Not making it through: git-fiddle-playing Wolf, no-ears-having Ramiro Garcia, and sexual-boundaries-eschewing Jenna Schick. All of these people have some pretty interesting stories which go un-retold, because — and again, keep this under your hat — someone is about to fall off the stage. It could happen any minute.

Adam Brock is one of those people the producers just realized could actually go far, so they quickly take us through his initial audition. In it, Jennifer Lopez compliments his very soulful voice thusly: “My favorite album of all times is Walking In Memphis, Marc Cohn, and you reminded me of that.” Which, of course, is not the name of that album at all. So, to review: A woman who makes millions of dollars judging music does not know the name of her own favorite album. (And her favorite album is by Marc Cohn. You guys.) He’s through!

The producers hasten to remind us that Jane Carrey is Jim Carrey’s daughter, and while she talks about the difficulties of forging an identity in his shadow, they underline and intensify those difficulties by cutting to a million pictures of her with Jim Carrey. She gets too nervous and kind of bonks and doesn’t make it through, and then they fucking make her call Jim Carrey. I realize that I am in no way deputized to do this, Jane, but I apologize on behalf of these monsters. I really do.

More teasing of the person falling off the stage. Ryan solemnly tells us “the search for fame will cost someone…everything.” Wait, does this person die?

David Leathers Jr. seems to have stopped calling himself Mr. Steal Your Girl, but the producers still want to cast him as some sort of prepubescent ladies’ man; after he, Shannon Magrane and Jessica Phillips make it through, they have him put his arms around them, wink, and tell the camera “Next, it’s group round.” Like, in a way that makes you wonder whether he is about to initiate a three-way.

Delightful bright-lip-shade aficionado Erika Van Pelt makes it to the next round, as does our generation’s Sam Harris, Creighton Fraker. Ditto for music teacher Aaron Marcellus, who we are just now seeing for the first time.
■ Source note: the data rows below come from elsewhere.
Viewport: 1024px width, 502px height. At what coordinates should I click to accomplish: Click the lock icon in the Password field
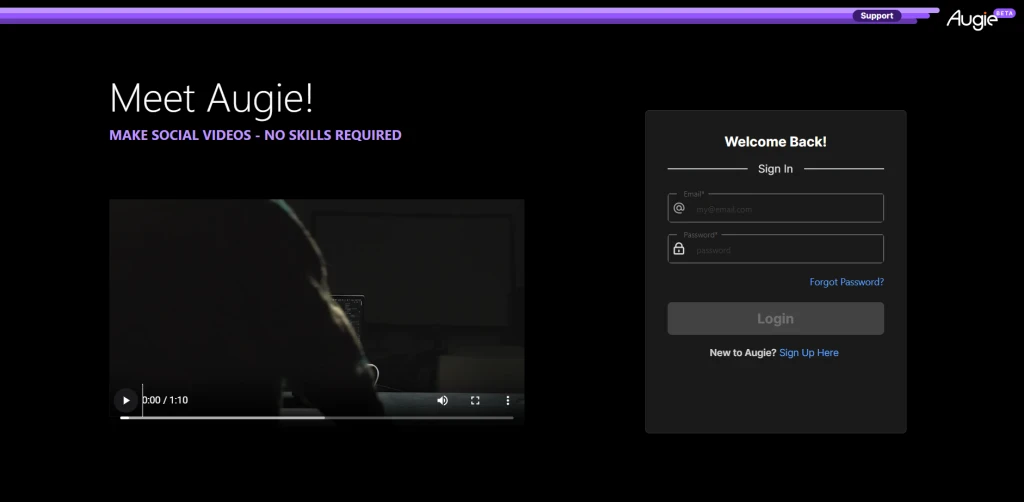point(679,249)
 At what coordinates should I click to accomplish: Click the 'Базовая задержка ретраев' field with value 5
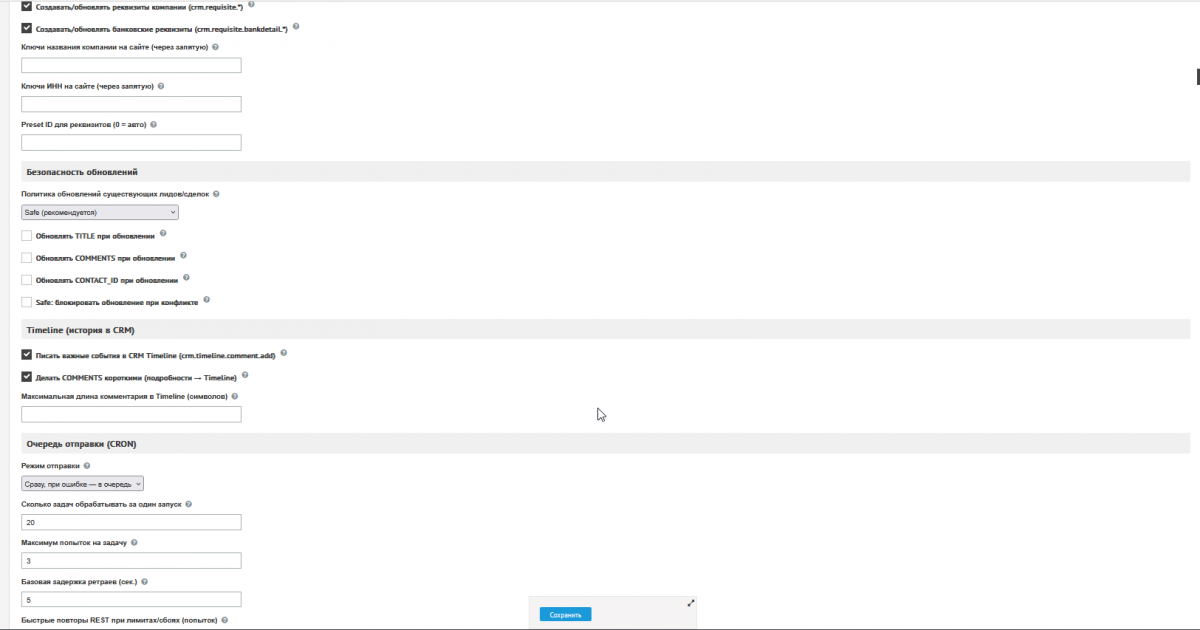pos(131,600)
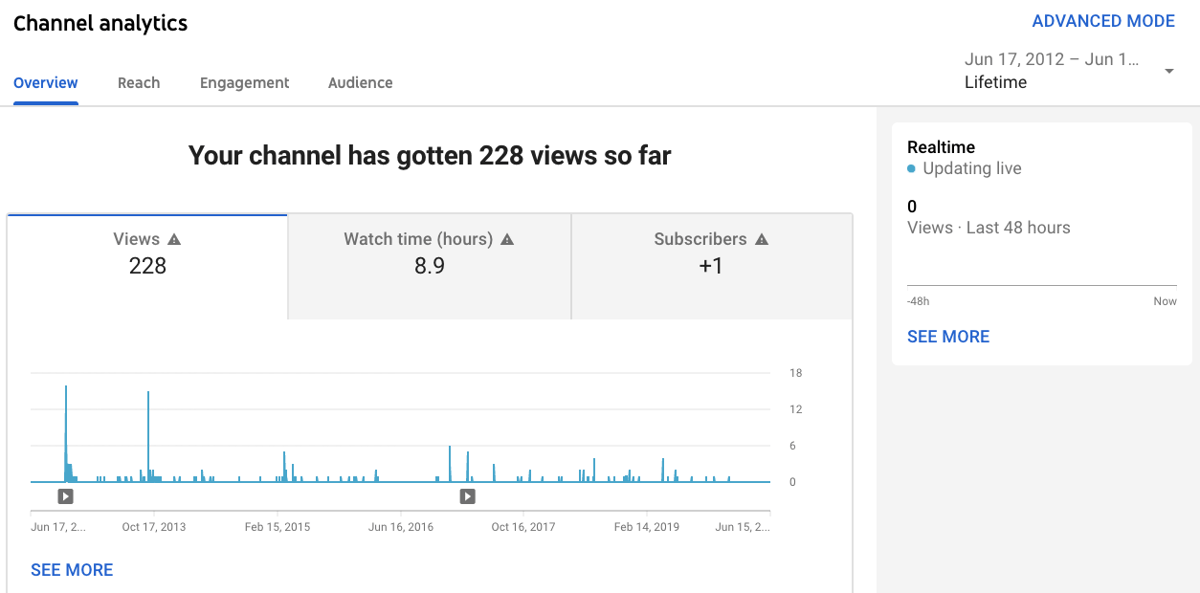Screen dimensions: 1200x593
Task: Click the Views 228 metric card
Action: pos(146,265)
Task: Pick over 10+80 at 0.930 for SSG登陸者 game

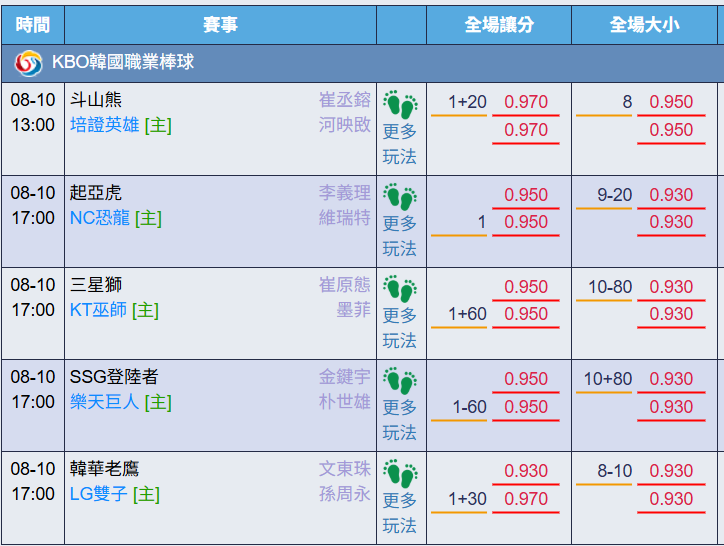Action: pos(671,379)
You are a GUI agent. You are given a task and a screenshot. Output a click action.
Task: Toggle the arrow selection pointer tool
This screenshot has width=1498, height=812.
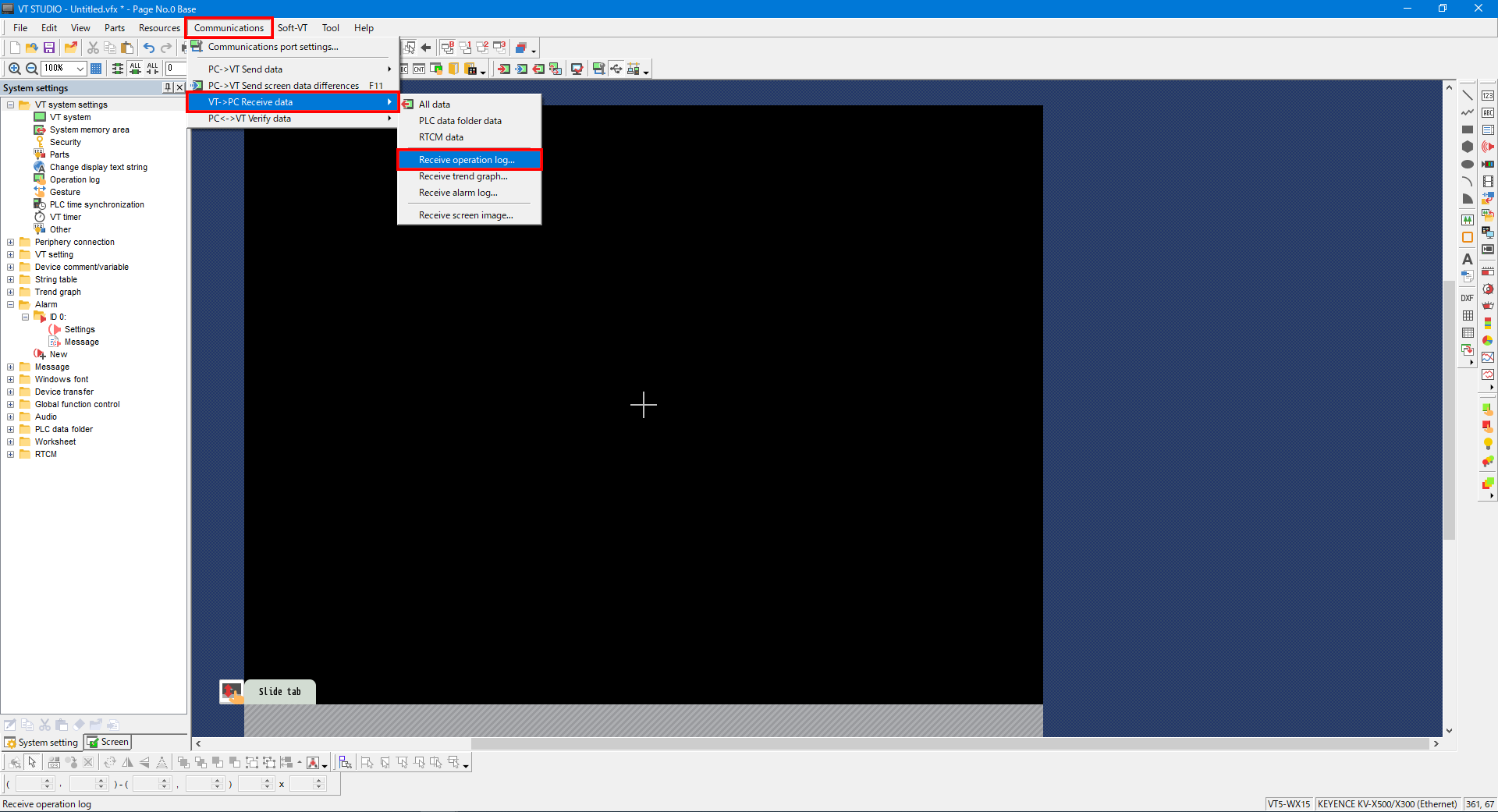point(32,762)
And finally we meet The Girl Who Fell Off The Stage. Her name is Symone Black, and she is 16 years old, so this moment will not haunt her until her dying breath at all. She is accompanied by her father, who is also her coach and who may be Elvin from “The Cosby Show.” Symone closes her eyes, starts belting “Sittin’ On The Dock Of The Bay,” approaches the front of the stage, and…

TO BE CONTINUED.

Oh, you fucking people. You hack-ass billionaire ghouls. I will see you tomorrow.